Star Gazing: By Rita Zekas

 

I knew the minute I saw Eric Schweig on screen for the first time in The Last of The Mohicans that he wouldn't survive to the end of the picture. He was to beautiful to live. Call him Walks With Cheek Bones. We went into the movie theatre with lust in our hearts for Daniel Day-Lewis. Who knew? Schweig plays Uncas, Mohican son of Chingachgook and "brother" to Hawkeye (Day-Lewis). Sorry Danny Boy, but Eric just blew you off the screen. Hey you'll always have your Oscar.

Schweig was not just a prurient interest on my part. I'd had calls from dozens of like-minded women who wanted to know everything about him. Primarily, whether he was married. He's not. His other vital stats: Height: 6 foot 2. Weight: 185. Date of birth: June 16, 1967. Eyes: brown. Hair: NOT TO BE CUT. He's very particular about that.

He was born in the Yukon to an Inuit mother and German father. We tracked him to his Vancouver agent Deidre Sam, who said the interest in him was staggering. Eric Scweig fan clubs were springing up all over. Sam had been finding a score of movie offers. Schweig, she said was in Atlanta filming the CBS pilot, Shenandoah. He'd phone me, she promised.

We didn't hold our breath. One week went by, two, three......Finally, on Friday, the last day of the shoot, he called. He;d just wrapped and was checking out in the morning. We knew he could cover his tracks well. Schweig dismissed all the female adulation as "ridiculous, it's nuts. There has been some outrageous fan mail. If it all went away, it's okay. I'd go back to houseframing. I'm happy up, down or all around." He's only been acting for six years, "before Mohicans, on and off." He'd done TV commercials, a Glass Tiger video, and limited theatre work: he played Shaman in a Theatre of Change production of The Cradle Will Fall. "I'm from Inuvik. Five or six years ago, this guy walked up to me on the street and gave me this card. He said I should come in and audition for a low-budget flick called The Shaman Source. "We need an Indian Dude", he said. I got it. Then I got an agent. I did extra work in Vancouver-I like to be around the process (of filmmaking). I don't hobnob or do parties or do coke. I just go to LA to do business."

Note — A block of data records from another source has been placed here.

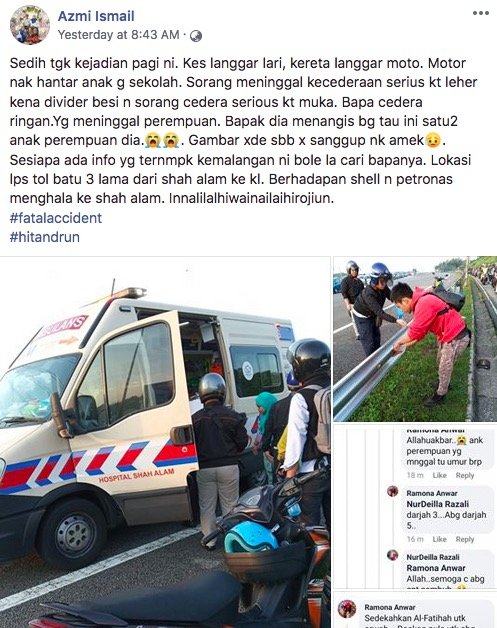497x628 pixels.
Task: Open the #fatalaccident hashtag
Action: (x=56, y=218)
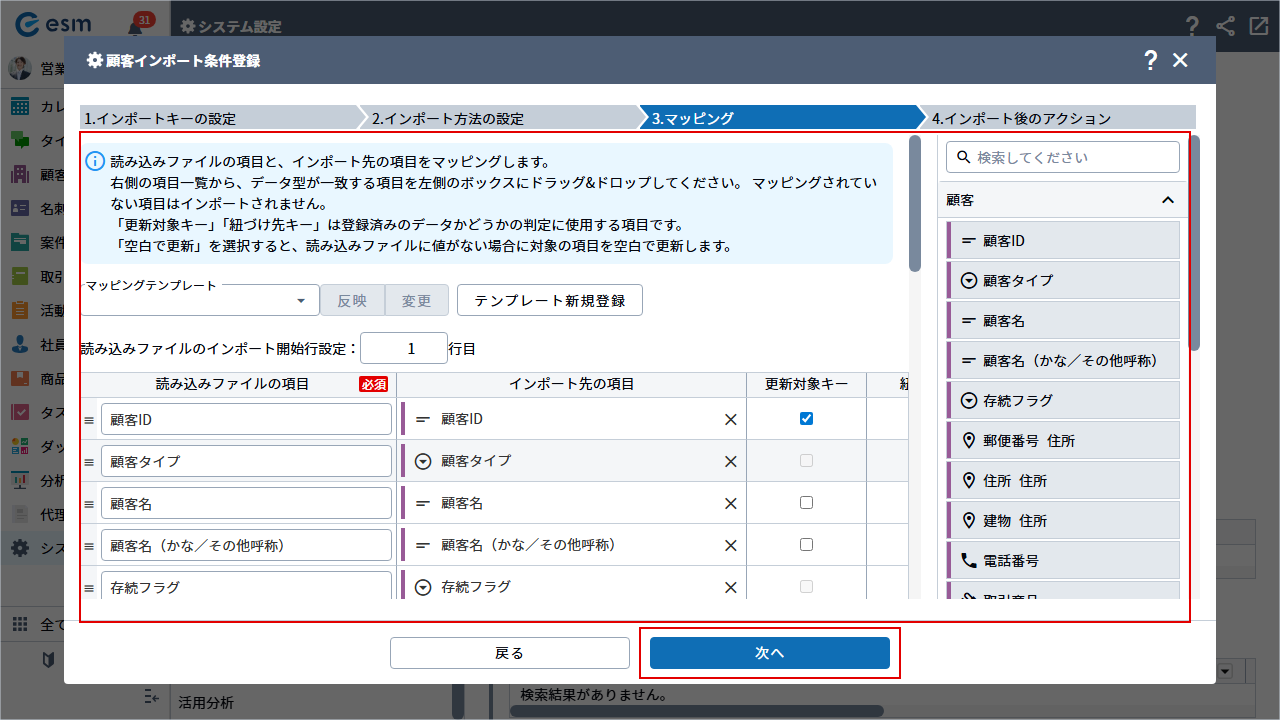Click the 次へ button
Image resolution: width=1280 pixels, height=720 pixels.
(769, 653)

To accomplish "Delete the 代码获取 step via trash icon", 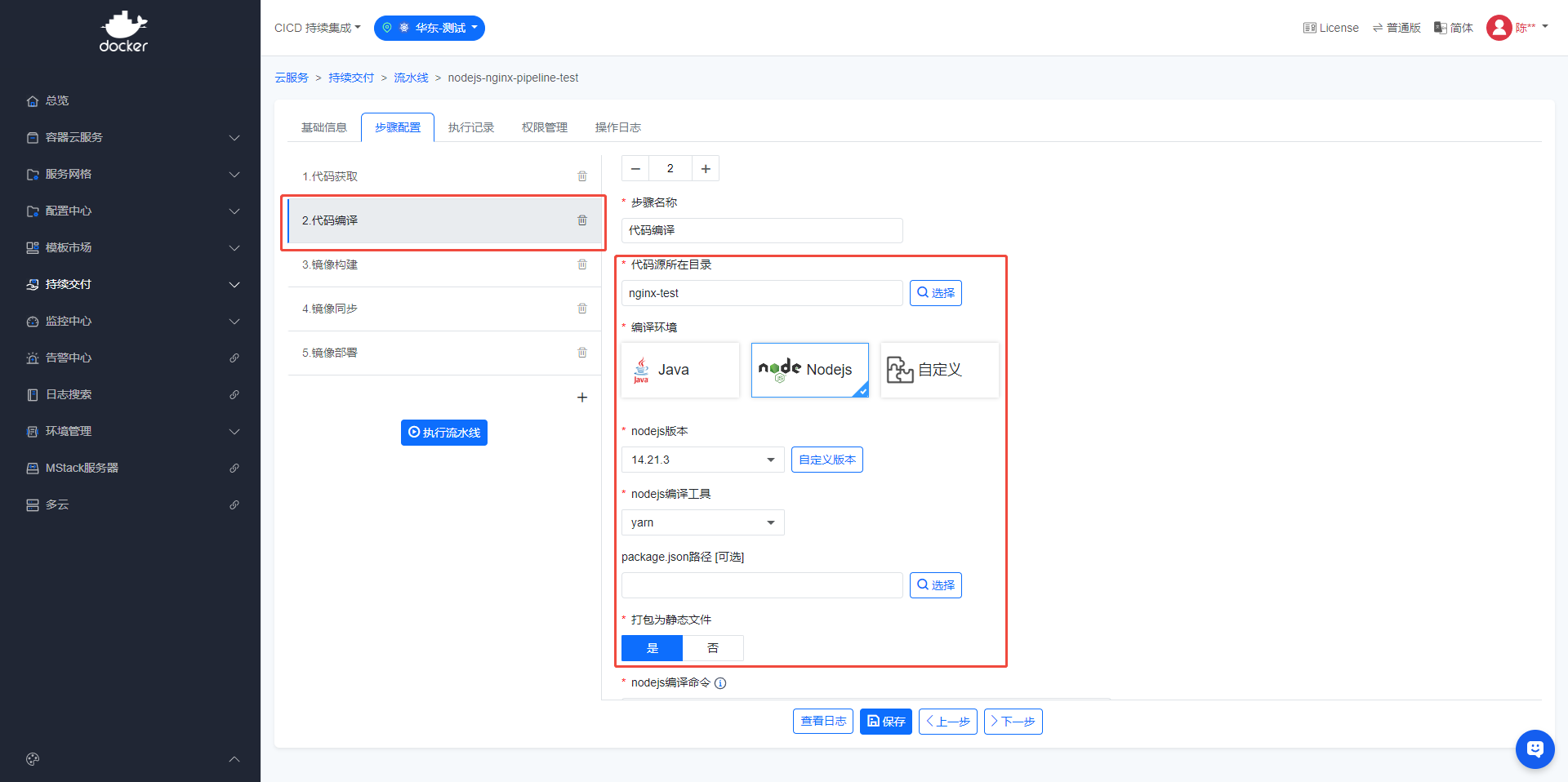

Mohicans came about through the usual casting cattle call. They saw him on videotape, and he flew to Los Angeles then a call back to North Carolina, where it was shot. "It was a hard shoot for everyone. It was long, almost five months of principal photography, a nightmare for the crew. We called the (director) Michael Mann, "Michael Maniac" by the end of the shoot. Sometimes he wouldn't call lunch until we'd been shooting for 10 hours. We'd rebel."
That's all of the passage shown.